Raw lines
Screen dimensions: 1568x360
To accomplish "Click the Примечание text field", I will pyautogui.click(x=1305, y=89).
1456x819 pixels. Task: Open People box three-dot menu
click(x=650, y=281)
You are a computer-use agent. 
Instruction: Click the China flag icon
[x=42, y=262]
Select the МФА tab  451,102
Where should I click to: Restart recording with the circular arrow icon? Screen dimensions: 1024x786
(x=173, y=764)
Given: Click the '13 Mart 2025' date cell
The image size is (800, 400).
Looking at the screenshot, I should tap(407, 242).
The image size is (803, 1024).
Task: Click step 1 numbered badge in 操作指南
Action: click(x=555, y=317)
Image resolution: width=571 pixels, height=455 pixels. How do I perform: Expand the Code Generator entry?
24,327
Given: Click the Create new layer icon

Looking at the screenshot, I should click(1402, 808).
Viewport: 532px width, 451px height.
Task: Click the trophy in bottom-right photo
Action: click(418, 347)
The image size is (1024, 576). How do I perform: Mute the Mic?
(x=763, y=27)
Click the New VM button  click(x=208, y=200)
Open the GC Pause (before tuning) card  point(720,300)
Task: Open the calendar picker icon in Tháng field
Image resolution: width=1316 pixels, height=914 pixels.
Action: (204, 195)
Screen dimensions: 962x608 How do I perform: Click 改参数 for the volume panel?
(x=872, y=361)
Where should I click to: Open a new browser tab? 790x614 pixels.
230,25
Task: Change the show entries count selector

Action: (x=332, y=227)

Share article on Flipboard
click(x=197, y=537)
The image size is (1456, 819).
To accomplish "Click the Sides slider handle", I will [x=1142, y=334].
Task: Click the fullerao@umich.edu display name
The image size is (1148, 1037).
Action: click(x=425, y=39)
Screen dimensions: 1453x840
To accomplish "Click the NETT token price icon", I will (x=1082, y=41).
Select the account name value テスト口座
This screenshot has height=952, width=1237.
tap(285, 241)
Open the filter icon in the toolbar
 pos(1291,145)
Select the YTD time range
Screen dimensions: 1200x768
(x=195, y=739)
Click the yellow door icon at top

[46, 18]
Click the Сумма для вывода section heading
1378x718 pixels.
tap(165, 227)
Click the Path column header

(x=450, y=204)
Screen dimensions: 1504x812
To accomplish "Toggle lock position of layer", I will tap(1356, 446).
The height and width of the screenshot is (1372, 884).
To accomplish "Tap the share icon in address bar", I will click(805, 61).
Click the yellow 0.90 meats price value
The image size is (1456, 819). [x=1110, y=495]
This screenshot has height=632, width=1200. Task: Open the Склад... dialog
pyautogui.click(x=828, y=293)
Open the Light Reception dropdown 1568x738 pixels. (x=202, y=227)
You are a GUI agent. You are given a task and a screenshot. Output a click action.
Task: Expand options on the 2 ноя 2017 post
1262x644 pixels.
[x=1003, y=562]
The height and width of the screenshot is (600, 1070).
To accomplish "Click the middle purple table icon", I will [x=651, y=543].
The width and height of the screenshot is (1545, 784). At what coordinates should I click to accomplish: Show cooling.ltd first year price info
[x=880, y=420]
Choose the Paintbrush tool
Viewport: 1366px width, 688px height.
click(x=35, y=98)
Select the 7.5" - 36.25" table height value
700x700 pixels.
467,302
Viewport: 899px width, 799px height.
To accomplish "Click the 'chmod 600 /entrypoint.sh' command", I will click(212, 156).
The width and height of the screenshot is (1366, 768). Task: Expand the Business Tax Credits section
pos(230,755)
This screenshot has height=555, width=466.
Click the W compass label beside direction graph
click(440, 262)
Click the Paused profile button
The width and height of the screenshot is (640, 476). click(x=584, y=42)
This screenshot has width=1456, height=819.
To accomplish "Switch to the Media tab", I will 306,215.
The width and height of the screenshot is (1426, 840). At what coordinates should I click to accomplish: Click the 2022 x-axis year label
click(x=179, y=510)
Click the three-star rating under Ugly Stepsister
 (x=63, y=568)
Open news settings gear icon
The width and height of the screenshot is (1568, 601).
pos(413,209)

* **YOUR TASK**
Reproduce all of the raw lines above without any changes.

* **SOLUTION TO THIS TASK**
Screen dimensions: 1568x360
To accomplish "Click the Примечание text field", I will pyautogui.click(x=1305, y=89).
1456x819 pixels. Task: Open People box three-dot menu
click(x=650, y=281)
You are a computer-use agent. 
Instruction: Click the China flag icon
[x=42, y=262]
Select the МФА tab  451,102
Where should I click to: Restart recording with the circular arrow icon? Screen dimensions: 1024x786
(x=173, y=764)
Given: Click the '13 Mart 2025' date cell
The image size is (800, 400).
Looking at the screenshot, I should tap(407, 242).
The image size is (803, 1024).
Task: Click step 1 numbered badge in 操作指南
Action: click(x=555, y=317)
Image resolution: width=571 pixels, height=455 pixels. How do I perform: Expand the Code Generator entry?
24,327
Given: Click the Create new layer icon

Looking at the screenshot, I should click(1402, 808).
Viewport: 532px width, 451px height.
Task: Click the trophy in bottom-right photo
Action: click(418, 347)
The image size is (1024, 576). How do I perform: Mute the Mic?
(x=763, y=27)
Click the New VM button  click(x=208, y=200)
Open the GC Pause (before tuning) card  point(720,300)
Task: Open the calendar picker icon in Tháng field
Image resolution: width=1316 pixels, height=914 pixels.
Action: (204, 195)
Screen dimensions: 962x608 How do I perform: Click 改参数 for the volume panel?
(x=872, y=361)
Where should I click to: Open a new browser tab? 790x614 pixels.
230,25
Task: Change the show entries count selector

Action: (x=332, y=227)

Share article on Flipboard
click(x=197, y=537)
The image size is (1456, 819).
To accomplish "Click the Sides slider handle", I will [x=1142, y=334].
Task: Click the fullerao@umich.edu display name
The image size is (1148, 1037).
Action: click(x=425, y=39)
Screen dimensions: 1453x840
To accomplish "Click the NETT token price icon", I will (x=1082, y=41).
Select the account name value テスト口座
This screenshot has height=952, width=1237.
tap(285, 241)
Open the filter icon in the toolbar
 pos(1291,145)
Select the YTD time range
Screen dimensions: 1200x768
(x=195, y=739)
Click the yellow door icon at top

[46, 18]
Click the Сумма для вывода section heading
1378x718 pixels.
tap(165, 227)
Click the Path column header

(x=450, y=204)
Screen dimensions: 1504x812
To accomplish "Toggle lock position of layer", I will tap(1356, 446).
The height and width of the screenshot is (1372, 884).
To accomplish "Tap the share icon in address bar", I will click(805, 61).
Click the yellow 0.90 meats price value
The image size is (1456, 819). [x=1110, y=495]
This screenshot has height=632, width=1200. Task: Open the Склад... dialog
pyautogui.click(x=828, y=293)
Open the Light Reception dropdown 1568x738 pixels. (x=202, y=227)
You are a GUI agent. You are given a task and a screenshot. Output a click action.
Task: Expand options on the 2 ноя 2017 post
1262x644 pixels.
[x=1003, y=562]
The height and width of the screenshot is (600, 1070).
To accomplish "Click the middle purple table icon", I will [x=651, y=543].
The width and height of the screenshot is (1545, 784). At what coordinates should I click to accomplish: Show cooling.ltd first year price info
[x=880, y=420]
Choose the Paintbrush tool
Viewport: 1366px width, 688px height.
click(x=35, y=98)
Select the 7.5" - 36.25" table height value
700x700 pixels.
467,302
Viewport: 899px width, 799px height.
To accomplish "Click the 'chmod 600 /entrypoint.sh' command", I will click(212, 156).
The width and height of the screenshot is (1366, 768). Task: Expand the Business Tax Credits section
pos(230,755)
This screenshot has height=555, width=466.
Click the W compass label beside direction graph
click(440, 262)
Click the Paused profile button
The width and height of the screenshot is (640, 476). click(x=584, y=42)
This screenshot has width=1456, height=819.
To accomplish "Switch to the Media tab", I will 306,215.
The width and height of the screenshot is (1426, 840). At what coordinates should I click to accomplish: Click the 2022 x-axis year label
click(x=179, y=510)
Click the three-star rating under Ugly Stepsister
 (x=63, y=568)
Open news settings gear icon
The width and height of the screenshot is (1568, 601).
pos(413,209)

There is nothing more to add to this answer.